[MRG] Fix incorrect error when OneHotEncoder.transform called prior to fit #12443

dillongardner · 2018-10-23T17:02:13Z

Reference Issues/PRs

What does this implement/fix? Explain your changes.

Fix checks for categories_ attribute when transform is called.

The edge case when class is instantiated with categorical_features set to all False, _legacy_mode is set to True but _legacy_fit_transform never gets called. To fix this, explicitly tested for this and set categories_ to an empty list. This fix also allows get_feature_names to return an empty array.

import numpy as np
from sklearn.preprocessing import OneHotEncoder

X = np.array([[3, 2, 1], [0, 1, 1]])

# Edge case: all non-categorical
cat = [False, False, False]
enc = OneHotEncoder(categorical_features=cat)
enc.fit(X)
print('Categories are {}'.format(enc.categories_))
print('Feature names are {}'.format(enc.get_feature_names()))

Categories are []
Feature names are []

Any other comments?

rth

Please add a non regression test and rename the title to a summary of what this PR does.

rth · 2018-10-23T17:48:24Z

sklearn/preprocessing/_encoders.py

+                n_features = X.shape[1]
+                sel = np.zeros(n_features, dtype=bool)
+                sel[np.asarray(self.categorical_features)] = True
+                if sum(sel) == 0:


I have not looked at the code in detail, but isn't this equivalent to,

not self.categorical_features.any()

or something similar ?

categorical_features can be a array of indices or a mask. This works in either case. I followed the pattern in sklearn.preprocessing.base._transform_selected

Can you add a comment above this code block to explain the specific case that this code is checking for?

amueller · 2018-10-23T22:02:56Z

the failure is because you don't ignore the FutureWarning, I think.

sklearn/preprocessing/_encoders.py

jnothman · 2018-10-28T07:05:27Z

sklearn/preprocessing/tests/test_encoders.py

+        X_tr = enc.fit_transform(X)
+    expected_features = np.array(list(), dtype='object')
+    assert_array_equal(X, X_tr)
+    assert_equal(enc.categories_, list())


With the adoption of pytest, we are phasing out use of test helpers assert_equal, assert_true, etc. Please use bare assert statements, e.g. assert x == y, assert not x, etc.

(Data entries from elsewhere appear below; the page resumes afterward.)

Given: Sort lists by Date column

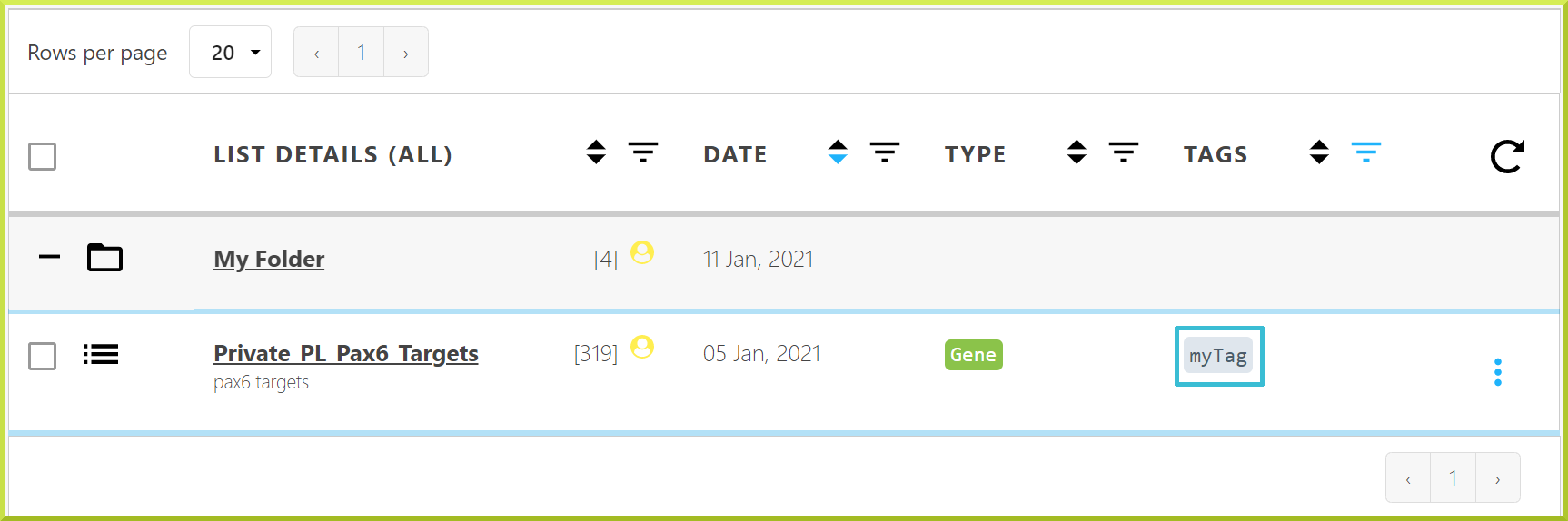Looking at the screenshot, I should [838, 152].
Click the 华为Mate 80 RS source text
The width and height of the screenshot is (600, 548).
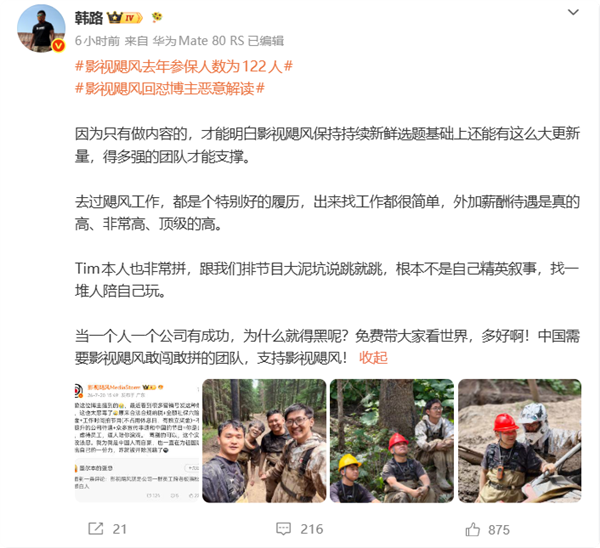pyautogui.click(x=198, y=41)
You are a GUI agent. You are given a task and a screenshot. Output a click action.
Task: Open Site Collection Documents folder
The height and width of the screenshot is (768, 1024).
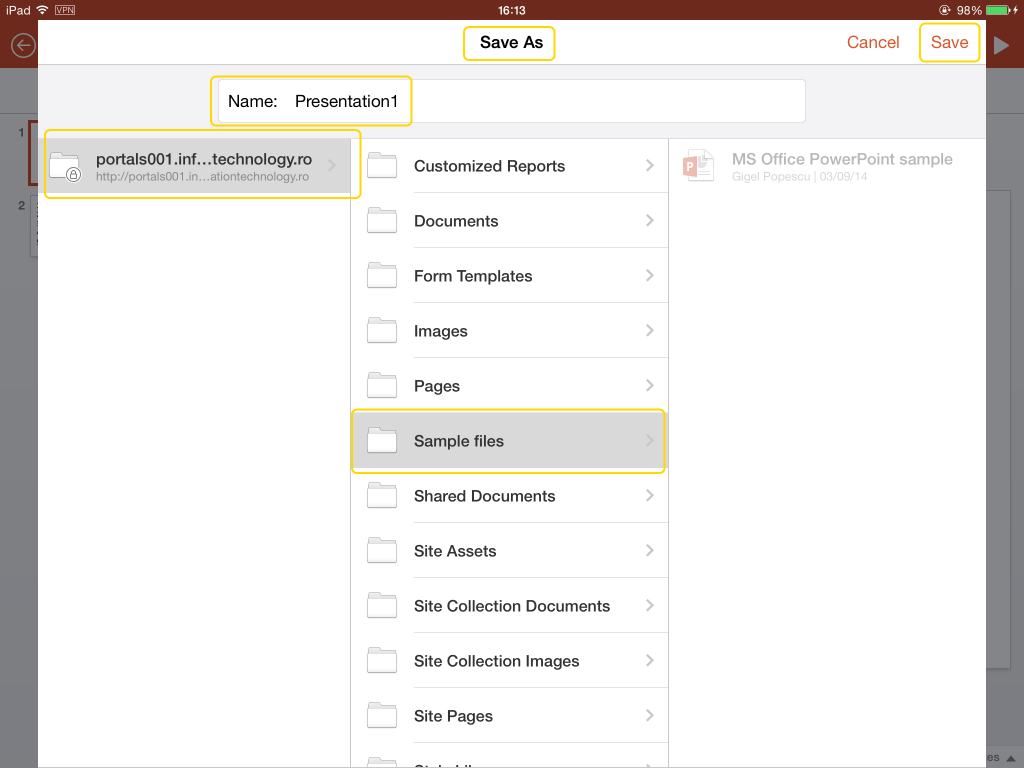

Is this true for assert_array_equal? Is it preferable to do assert np.array_equal(x, y)

jorisvandenbossche

Add a note in the whatsnew file?

jorisvandenbossche · 2018-10-29T21:16:27Z

sklearn/preprocessing/_encoders.py

+                n_features = X.shape[1]
+                sel = np.zeros(n_features, dtype=bool)
+                sel[np.asarray(self.categorical_features)] = True
+                if sum(sel) == 0:


Can you add a comment above this code block to explain the specific case that this code is checking for?

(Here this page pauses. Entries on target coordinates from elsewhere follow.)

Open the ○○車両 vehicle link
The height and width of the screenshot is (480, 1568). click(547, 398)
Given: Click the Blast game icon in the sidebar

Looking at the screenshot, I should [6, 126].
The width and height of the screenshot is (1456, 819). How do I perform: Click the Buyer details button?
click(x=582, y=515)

amueller · 2018-11-12T16:14:33Z

this looks good. I'm not sure if we need a whatsnew for a better error message. I'm fine with doing it this way for the 0.20.1 release and we can to a no-fitting transformation later. Wdyt? @jnothman @ogrisel ?

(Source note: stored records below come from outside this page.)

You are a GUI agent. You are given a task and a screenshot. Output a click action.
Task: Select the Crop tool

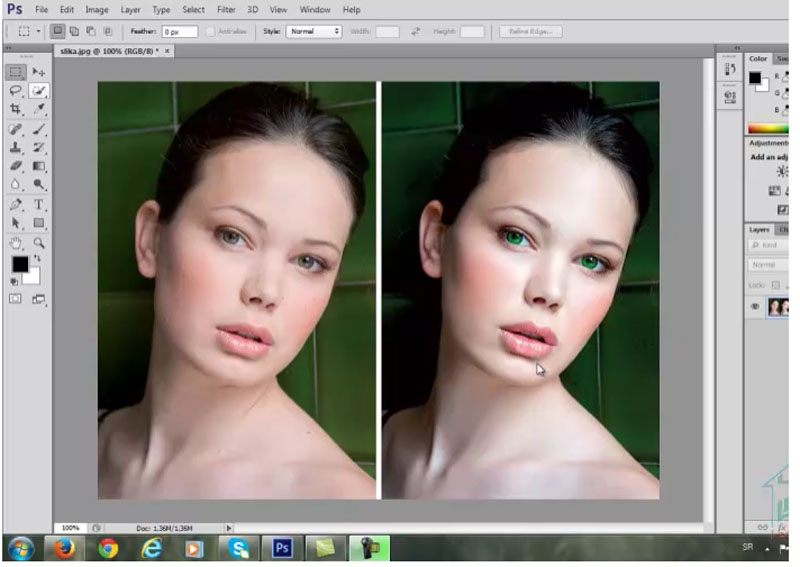(16, 109)
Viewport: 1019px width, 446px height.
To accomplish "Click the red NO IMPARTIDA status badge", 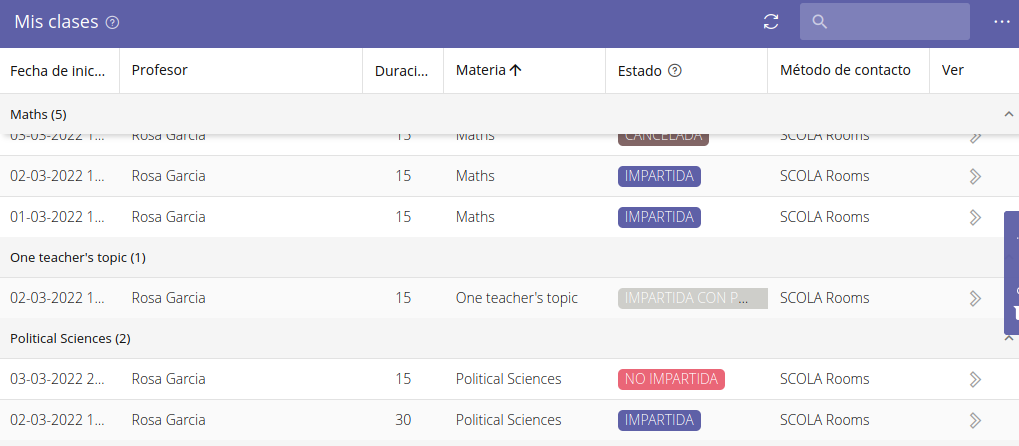I will (671, 379).
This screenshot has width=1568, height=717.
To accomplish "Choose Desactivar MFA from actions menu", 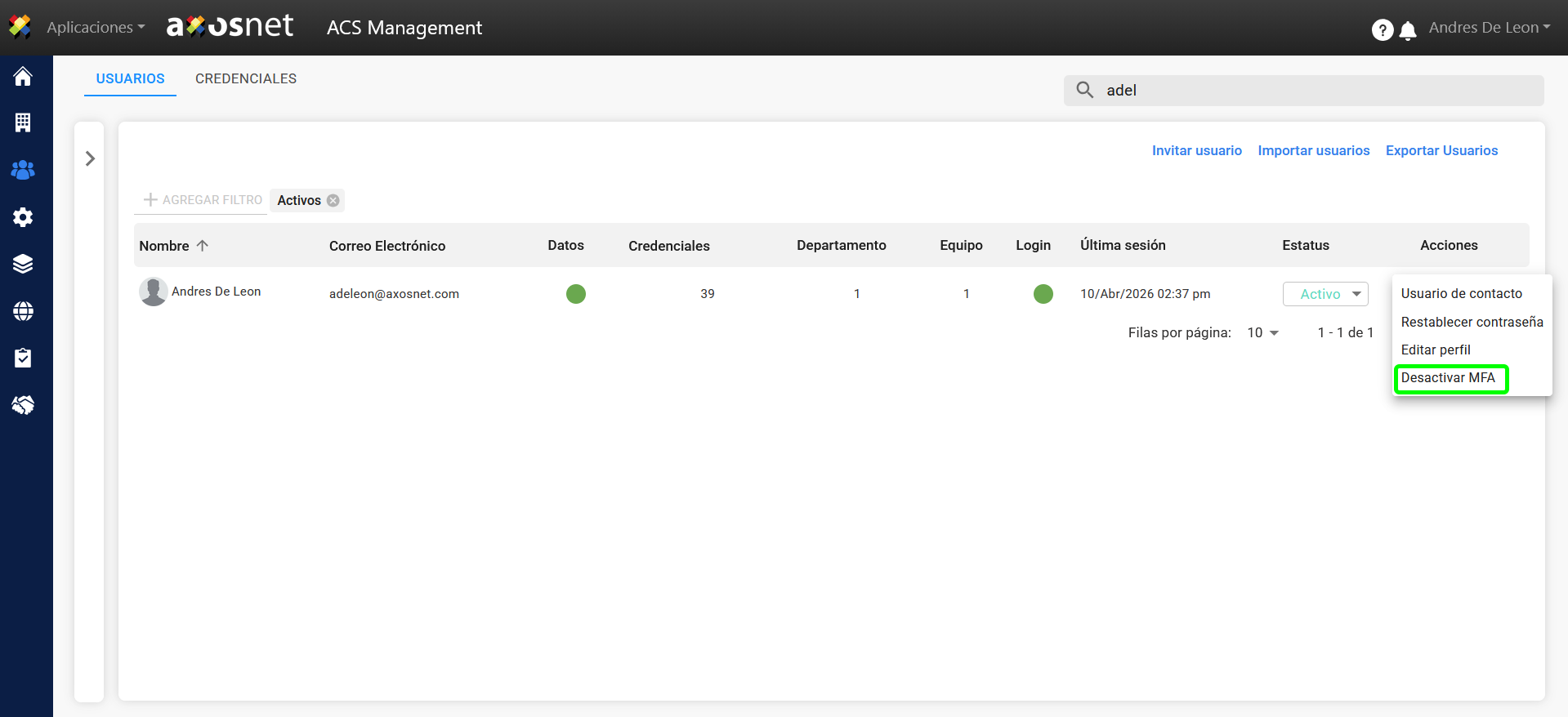I will point(1448,378).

jnothman · 2018-11-12T22:49:59Z

Thanks @dillongardner

…ybutton * upstream/master: Fix max_depth overshoot in BFS expansion of trees (scikit-learn#12344) TST don't test utils.fixes docstrings (scikit-learn#12576) DOC Fix typo (scikit-learn#12563) FIX Workaround limitation of cloudpickle under PyPy (scikit-learn#12566) MNT bare asserts (scikit-learn#12571) FIX incorrect error when OneHotEncoder.transform called prior to fit (scikit-learn#12443)

…cikit-learn#12443)

…ikit-learn into add_codeblock_copybutton * 'add_codeblock_copybutton' of https://github.com/thoo/scikit-learn: Move an extension under sphinx_copybutton/ Move css/js file under sphinxext/ Fix max_depth overshoot in BFS expansion of trees (scikit-learn#12344) TST don't test utils.fixes docstrings (scikit-learn#12576) DOC Fix typo (scikit-learn#12563) FIX Workaround limitation of cloudpickle under PyPy (scikit-learn#12566) MNT bare asserts (scikit-learn#12571) FIX incorrect error when OneHotEncoder.transform called prior to fit (scikit-learn#12443) Retrigger travis:max time limit error DOC: Clarify `cv` parameter description in `GridSearchCV` (scikit-learn#12495) FIX remove FutureWarning in _object_dtype_isnan and add test (scikit-learn#12567) DOC Add 's' to "correspond" in docs for Hamming Loss. (scikit-learn#12565) EXA Fix comment in plot-iris-logistic example (scikit-learn#12564) FIX stop words validation in text vectorizers with custom preprocessors / tokenizers (scikit-learn#12393) DOC Add skorch to related projects (scikit-learn#12561) MNT Don't change self.n_values in OneHotEncoder.fit (scikit-learn#12286) MNT Remove unused assert_true imports (scikit-learn#12560) TST autoreplace assert_true(...==...) with plain assert (scikit-learn#12547) DOC: add a testimonial from JP Morgan (scikit-learn#12555)

…cikit-learn#12443)

arnau126 · 2018-11-26T10:30:45Z

This change breaks transform in _legacy_mode. It raises NotFittedError when it's actually fitted. This is because check_is_fitted checks categories_ when _legacy_transform doesn't use it at all.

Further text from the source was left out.